Variant shredding improves query performance on VARIANT columns by storing commonly occurring fields as separate columns in the underlying Parquet files. Shredding reduces the I/O required to read fields and improves compression by using a columnar format instead of a binary blob.

See VARIANT type, Variant type support for Apache Iceberg and Delta Lake, and Query variant data.

Requirements

Databricks Runtime 17.2 or above is required to read and write shredded VARIANT tables.

Enable shredding

Workspace admins can enable shredding from the workspace Previews page. See Manage Azure Databricks previews.

No code changes are required to read or write VARIANT data with shredding.

After you enable the feature for your workspace, shredding is automatically enabled on tables for the following scenarios:

  • CREATE TABLE with one or more VARIANT columns.
  • CREATE AND REPLACE TABLE with one or more VARIANT columns.
  • ALTER TABLE when adding one or more VARIANT columns.

For existing tables, you can manually opt in to shredding by setting the enableVariantShredding table property to true and opt out by setting the property to false, provided that shredding is enabled at the workspace level:

Delta Lake

ALTER TABLE my_table SET TBLPROPERTIES ('delta.enableVariantShredding' = 'true');

Iceberg table

ALTER TABLE my_table SET TBLPROPERTIES ('iceberg.enableVariantShredding' = 'true');

Verify that shredding is enabled by checking that the table property enableVariantShredding is set to true.

Opt out of shredding for a specific table

If you enable the shredding Beta for your workspace but want to exclude a specific table, set the enableVariantShredding table property to false:

Delta Lake

ALTER TABLE my_table SET TBLPROPERTIES ('delta.enableVariantShredding' = 'false');

Iceberg table

ALTER TABLE my_table SET TBLPROPERTIES ('iceberg.enableVariantShredding' = 'false');

Remove shredding from an existing table

To remove shredding on an existing table, drop the feature with the ALTER TABLE command. This operation also rewrites shredded VARIANT data in place to the unshredded VARIANT format and sets the enableVariantShredding table property to false.
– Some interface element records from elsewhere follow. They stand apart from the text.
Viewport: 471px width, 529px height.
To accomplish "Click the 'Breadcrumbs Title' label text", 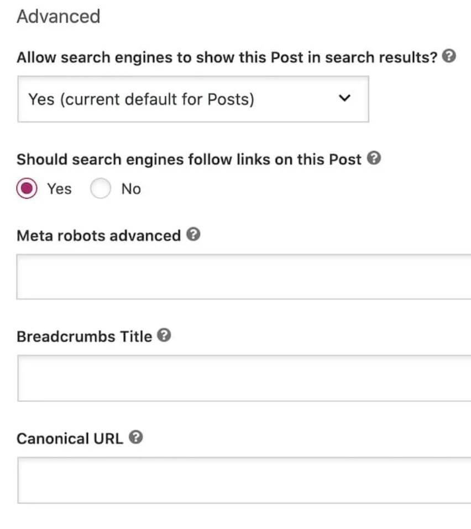I will (84, 336).
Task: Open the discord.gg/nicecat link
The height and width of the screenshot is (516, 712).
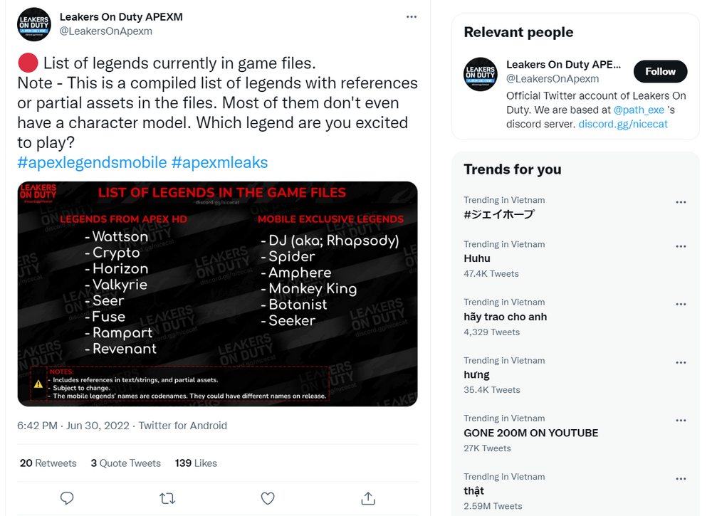Action: [x=623, y=124]
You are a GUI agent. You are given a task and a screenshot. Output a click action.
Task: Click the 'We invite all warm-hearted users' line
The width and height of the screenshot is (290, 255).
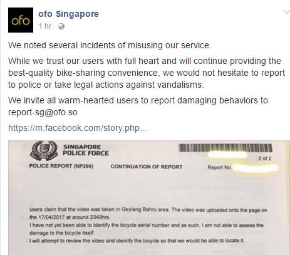coord(138,100)

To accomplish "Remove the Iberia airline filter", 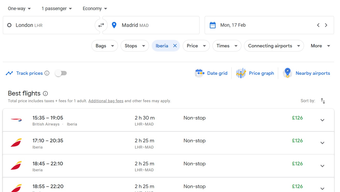I will (x=175, y=46).
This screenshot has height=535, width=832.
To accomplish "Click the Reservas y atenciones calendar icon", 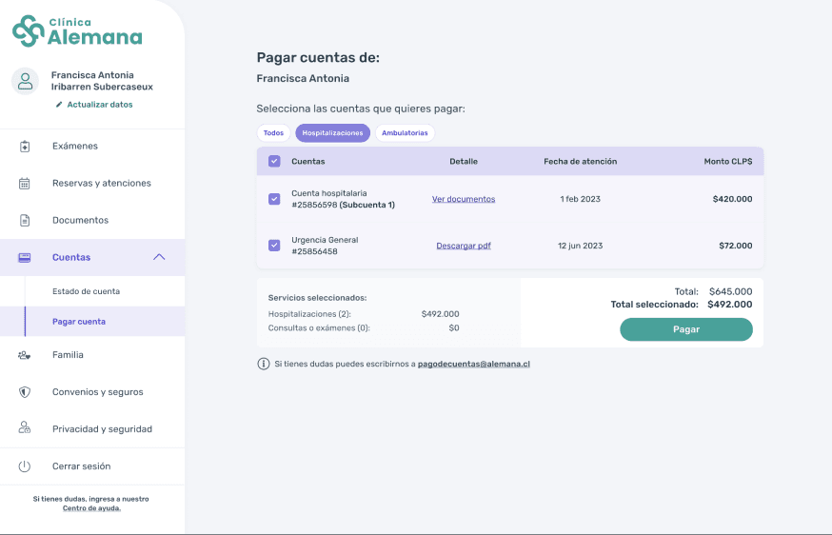I will [25, 184].
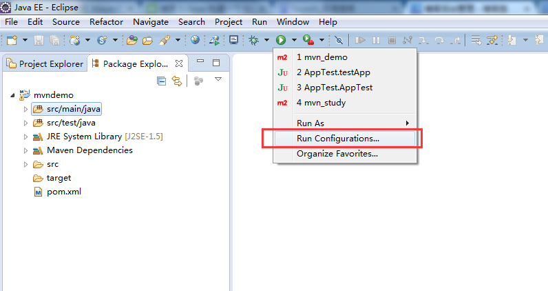Screen dimensions: 548x291
Task: Click the Run Last Tool external tools icon
Action: 308,40
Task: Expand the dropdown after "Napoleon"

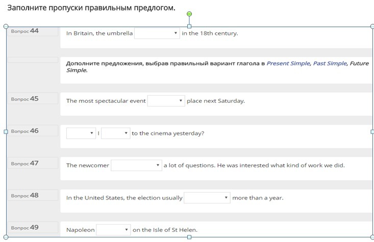Action: coord(113,230)
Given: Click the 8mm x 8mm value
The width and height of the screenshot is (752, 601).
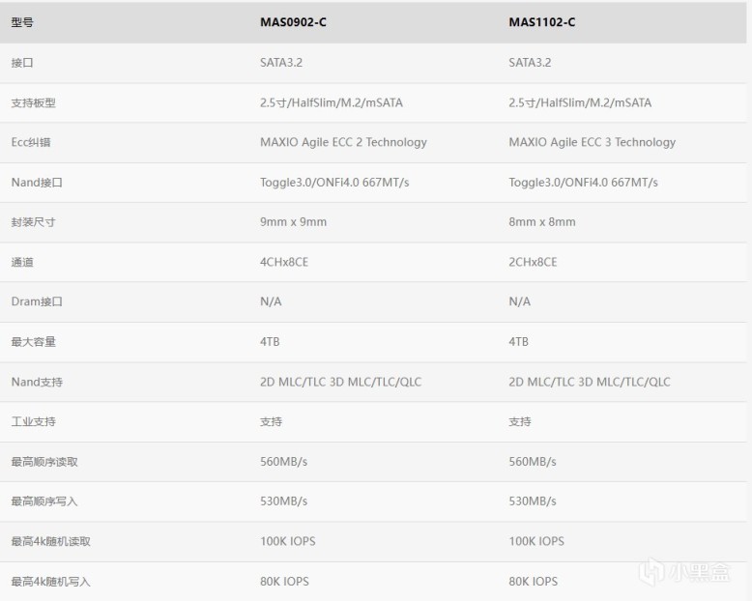Looking at the screenshot, I should 541,221.
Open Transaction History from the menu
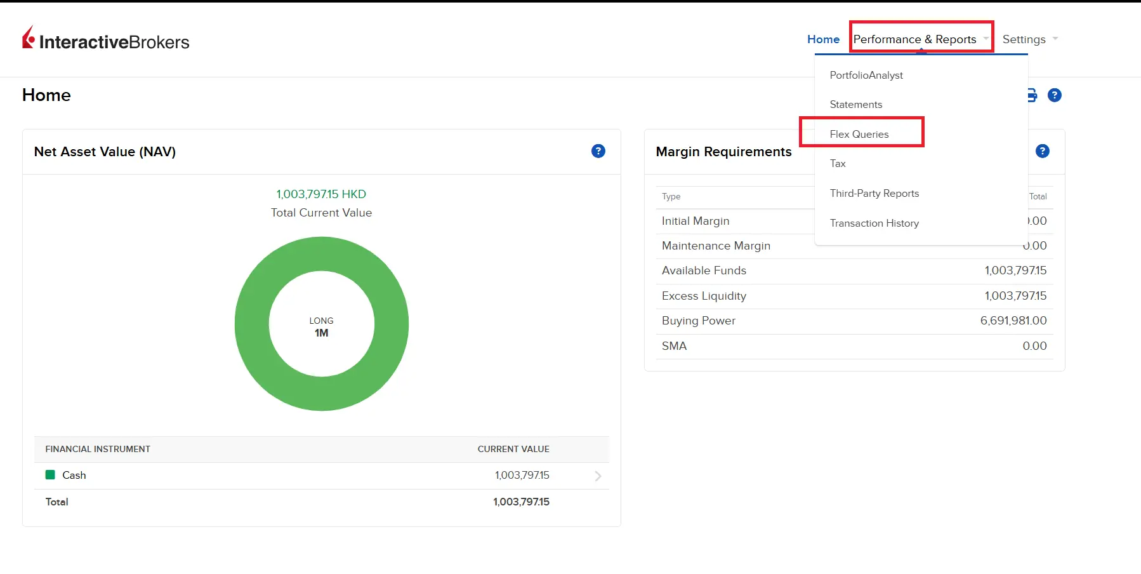The image size is (1141, 574). click(874, 223)
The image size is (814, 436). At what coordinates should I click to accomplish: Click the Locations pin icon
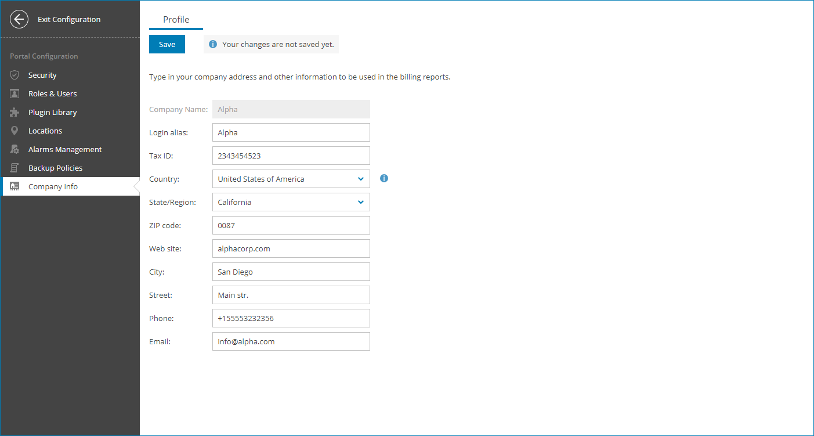[15, 131]
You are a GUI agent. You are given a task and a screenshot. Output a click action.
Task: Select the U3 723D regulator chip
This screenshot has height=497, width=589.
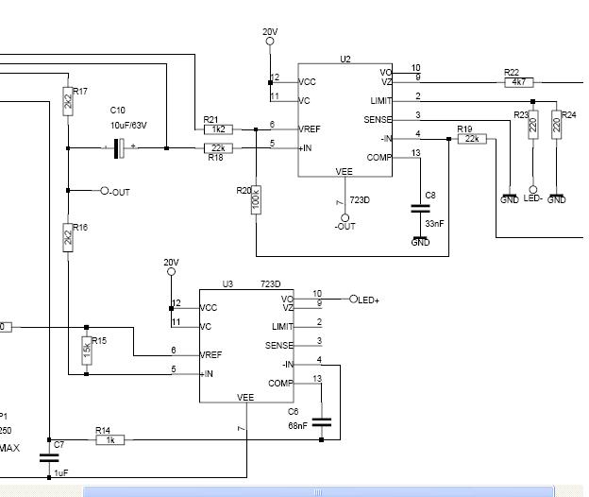(x=246, y=346)
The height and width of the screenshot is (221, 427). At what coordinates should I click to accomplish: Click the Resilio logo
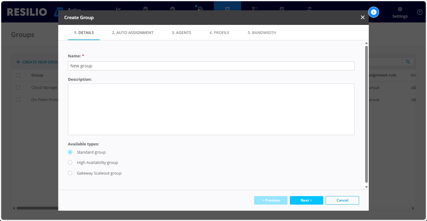[x=27, y=12]
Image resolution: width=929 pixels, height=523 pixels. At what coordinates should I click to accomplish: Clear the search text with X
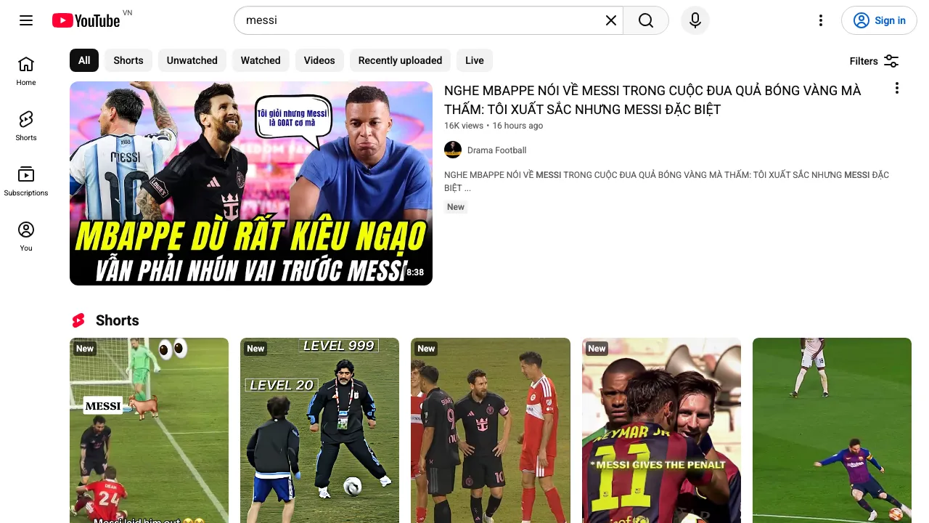tap(611, 20)
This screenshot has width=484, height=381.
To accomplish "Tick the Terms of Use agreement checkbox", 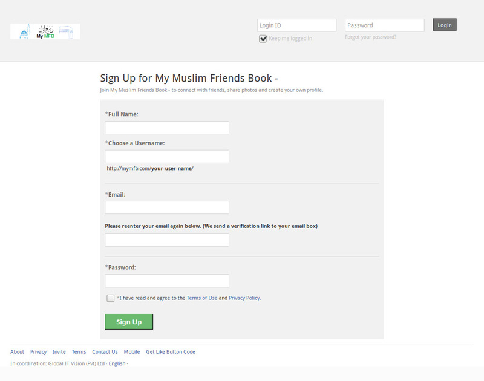I will click(111, 298).
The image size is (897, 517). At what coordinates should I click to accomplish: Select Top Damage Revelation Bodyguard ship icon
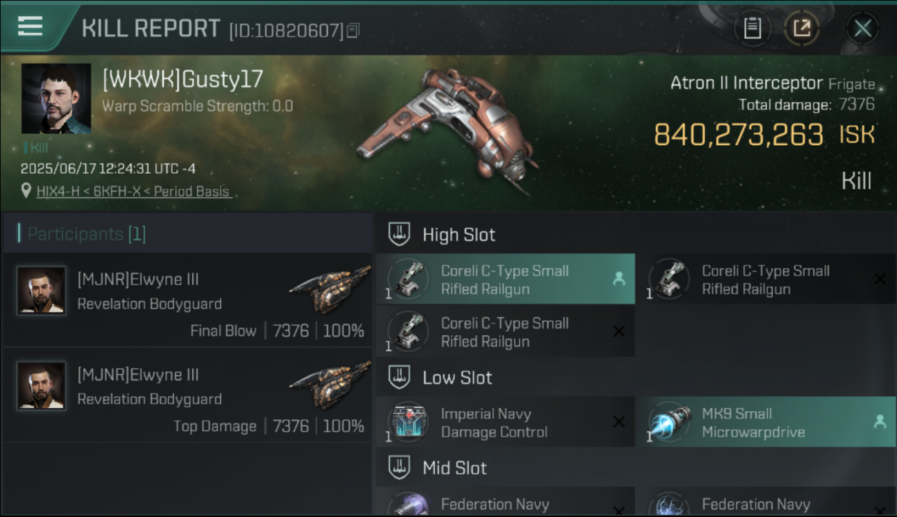tap(330, 384)
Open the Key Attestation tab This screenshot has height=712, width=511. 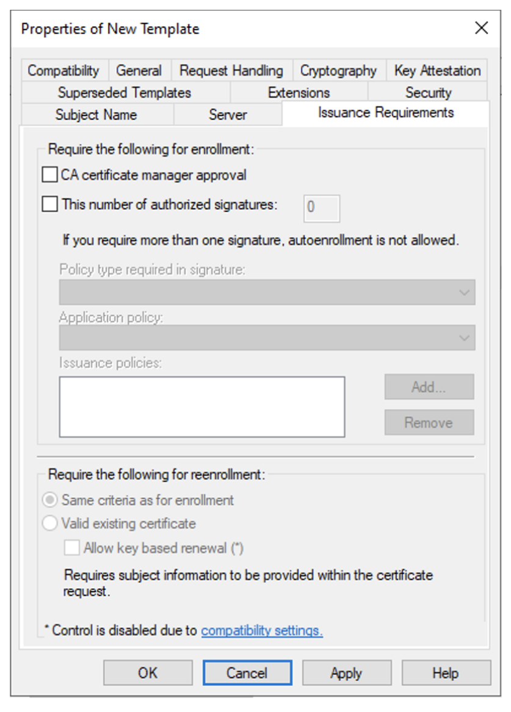[x=437, y=70]
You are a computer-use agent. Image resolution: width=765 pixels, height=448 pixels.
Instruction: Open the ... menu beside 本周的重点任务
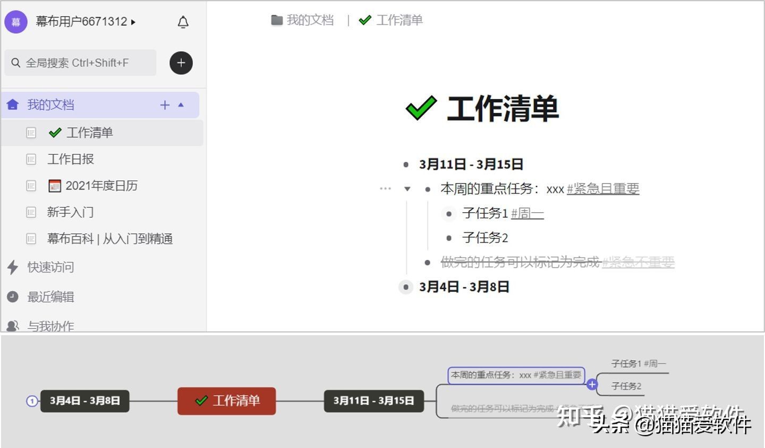coord(385,188)
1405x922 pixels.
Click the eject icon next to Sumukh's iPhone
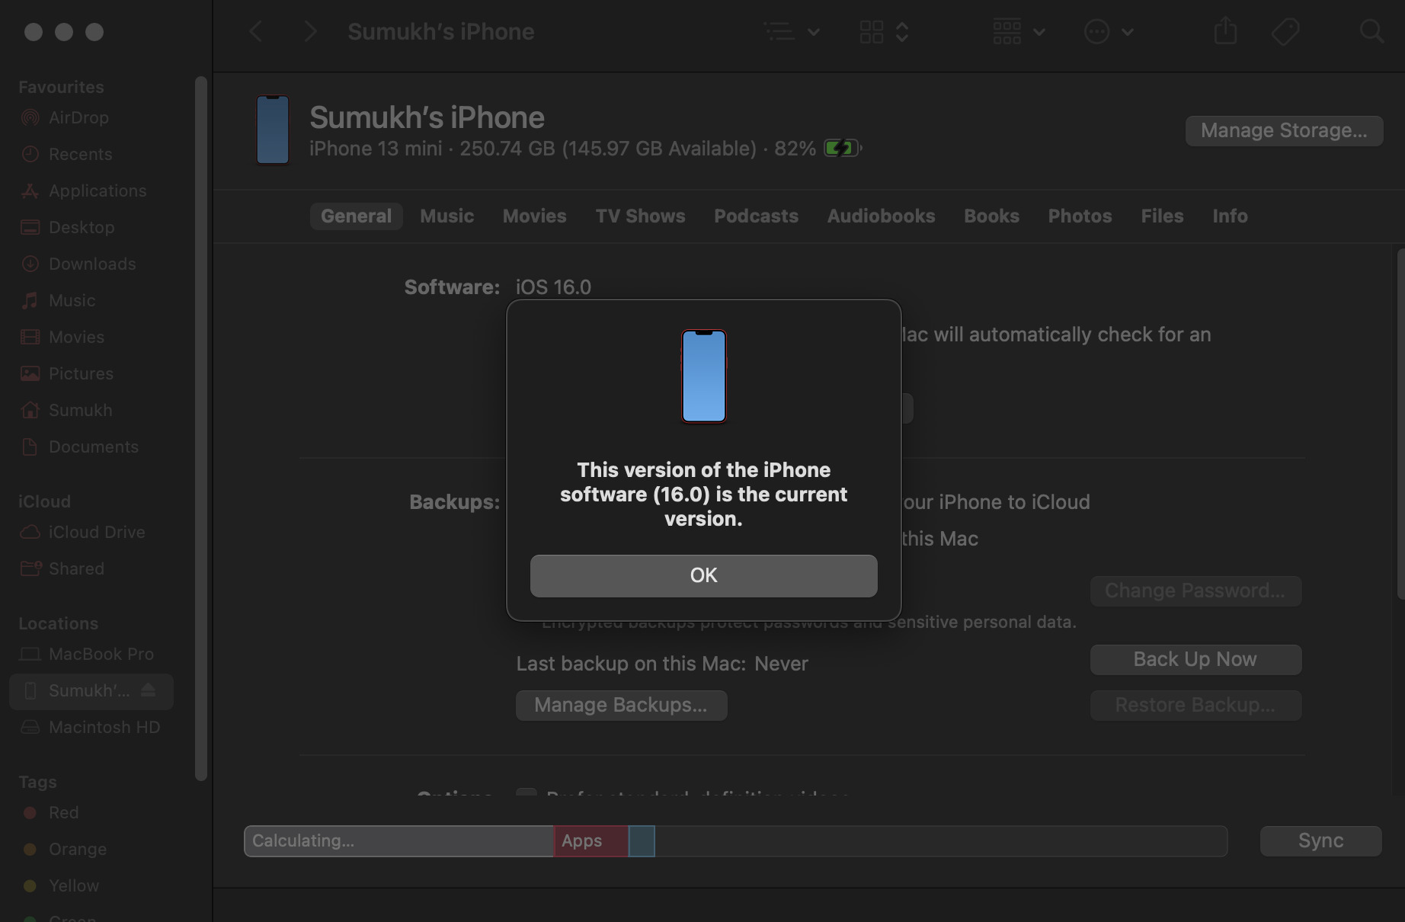coord(149,690)
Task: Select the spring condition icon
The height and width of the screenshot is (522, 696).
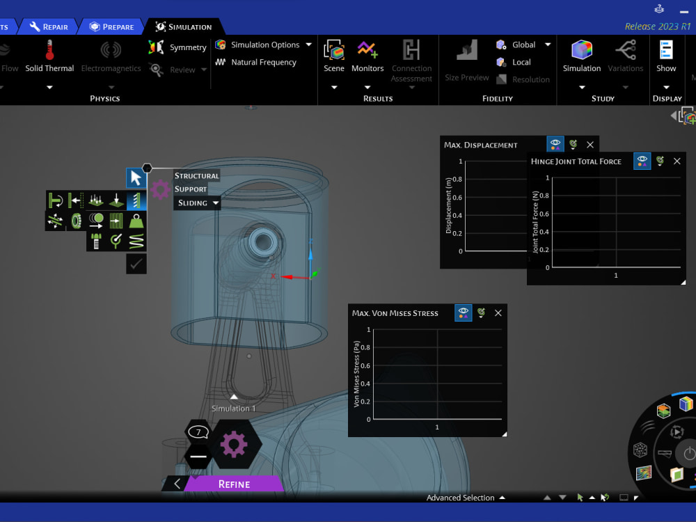Action: tap(137, 242)
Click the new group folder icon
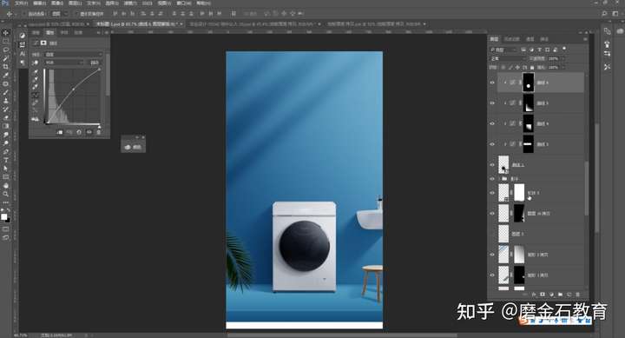 click(560, 295)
ALTER TABLE my_table DROP FEATURE "variantShredding-preview";

Limitations

  • Shredding data introduces some overhead on writes.
  • Enabling shredding doesn't automatically convert existing VARIANT data in a table. It only applies to data written after the feature is enabled. To rewrite existing VARIANT data, use REORG TABLE my_table APPLY (SHRED VARIANT).
  • Shredding applies to top-level VARIANT columns or VARIANT fields in structs, excluding VARIANT data stored inside arrays or maps.